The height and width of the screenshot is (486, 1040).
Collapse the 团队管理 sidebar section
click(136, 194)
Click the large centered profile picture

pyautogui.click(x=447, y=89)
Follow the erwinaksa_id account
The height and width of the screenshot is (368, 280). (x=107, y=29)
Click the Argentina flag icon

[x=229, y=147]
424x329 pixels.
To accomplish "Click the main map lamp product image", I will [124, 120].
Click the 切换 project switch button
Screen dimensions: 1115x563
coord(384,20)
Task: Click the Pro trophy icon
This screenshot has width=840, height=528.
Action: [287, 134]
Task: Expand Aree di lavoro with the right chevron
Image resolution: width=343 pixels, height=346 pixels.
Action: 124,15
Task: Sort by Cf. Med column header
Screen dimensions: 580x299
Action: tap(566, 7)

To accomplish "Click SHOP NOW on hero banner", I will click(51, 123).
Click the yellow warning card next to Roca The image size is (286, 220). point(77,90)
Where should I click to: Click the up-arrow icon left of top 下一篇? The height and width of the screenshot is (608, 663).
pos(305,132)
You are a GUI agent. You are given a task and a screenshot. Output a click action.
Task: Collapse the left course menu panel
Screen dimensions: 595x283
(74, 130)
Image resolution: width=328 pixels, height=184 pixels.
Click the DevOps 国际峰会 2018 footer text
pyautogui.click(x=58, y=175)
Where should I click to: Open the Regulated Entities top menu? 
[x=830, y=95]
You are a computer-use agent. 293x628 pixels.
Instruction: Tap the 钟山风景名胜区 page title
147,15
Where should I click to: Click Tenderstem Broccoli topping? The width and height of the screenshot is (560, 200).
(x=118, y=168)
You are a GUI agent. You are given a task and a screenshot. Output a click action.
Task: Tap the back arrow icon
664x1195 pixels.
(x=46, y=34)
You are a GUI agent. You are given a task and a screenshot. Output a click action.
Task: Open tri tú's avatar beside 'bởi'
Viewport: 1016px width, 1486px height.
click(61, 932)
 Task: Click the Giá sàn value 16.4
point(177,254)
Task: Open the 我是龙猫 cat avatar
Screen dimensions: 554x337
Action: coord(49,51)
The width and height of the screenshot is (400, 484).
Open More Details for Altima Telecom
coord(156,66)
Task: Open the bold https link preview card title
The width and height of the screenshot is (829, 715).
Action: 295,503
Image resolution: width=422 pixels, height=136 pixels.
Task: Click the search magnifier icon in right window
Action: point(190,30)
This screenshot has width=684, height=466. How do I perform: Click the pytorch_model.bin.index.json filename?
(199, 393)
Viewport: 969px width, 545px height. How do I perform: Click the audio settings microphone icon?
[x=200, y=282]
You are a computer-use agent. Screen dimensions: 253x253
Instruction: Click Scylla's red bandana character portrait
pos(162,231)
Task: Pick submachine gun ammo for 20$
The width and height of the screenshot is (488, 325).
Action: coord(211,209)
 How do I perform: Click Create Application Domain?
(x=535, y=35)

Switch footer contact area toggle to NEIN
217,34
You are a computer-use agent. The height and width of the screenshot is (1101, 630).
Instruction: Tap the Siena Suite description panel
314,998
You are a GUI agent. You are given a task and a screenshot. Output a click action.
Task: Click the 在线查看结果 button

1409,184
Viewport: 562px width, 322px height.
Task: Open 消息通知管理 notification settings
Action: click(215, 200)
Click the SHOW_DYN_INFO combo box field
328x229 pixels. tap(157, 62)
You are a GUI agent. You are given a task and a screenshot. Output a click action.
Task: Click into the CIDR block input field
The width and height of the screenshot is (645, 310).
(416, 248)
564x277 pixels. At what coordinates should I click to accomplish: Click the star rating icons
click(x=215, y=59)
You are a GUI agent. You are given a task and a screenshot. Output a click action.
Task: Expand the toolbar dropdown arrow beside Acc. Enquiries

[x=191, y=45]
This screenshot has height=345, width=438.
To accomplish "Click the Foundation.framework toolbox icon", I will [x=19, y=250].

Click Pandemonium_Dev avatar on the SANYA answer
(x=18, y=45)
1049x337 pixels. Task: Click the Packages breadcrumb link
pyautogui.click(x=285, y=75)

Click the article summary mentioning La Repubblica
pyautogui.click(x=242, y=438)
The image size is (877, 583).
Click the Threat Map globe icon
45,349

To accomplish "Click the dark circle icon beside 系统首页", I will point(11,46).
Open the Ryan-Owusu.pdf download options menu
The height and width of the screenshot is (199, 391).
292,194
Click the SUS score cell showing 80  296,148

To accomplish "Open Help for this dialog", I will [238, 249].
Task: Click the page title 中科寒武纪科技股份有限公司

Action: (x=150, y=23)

- - - - -

▶ Work to be completed
Lines from the entries that contain the string "card" are what must be copied.

▶ Answer to this problem
Click the yellow warning card next to Roca The image size is (286, 220). point(77,90)
Task: Open the bold https link preview card title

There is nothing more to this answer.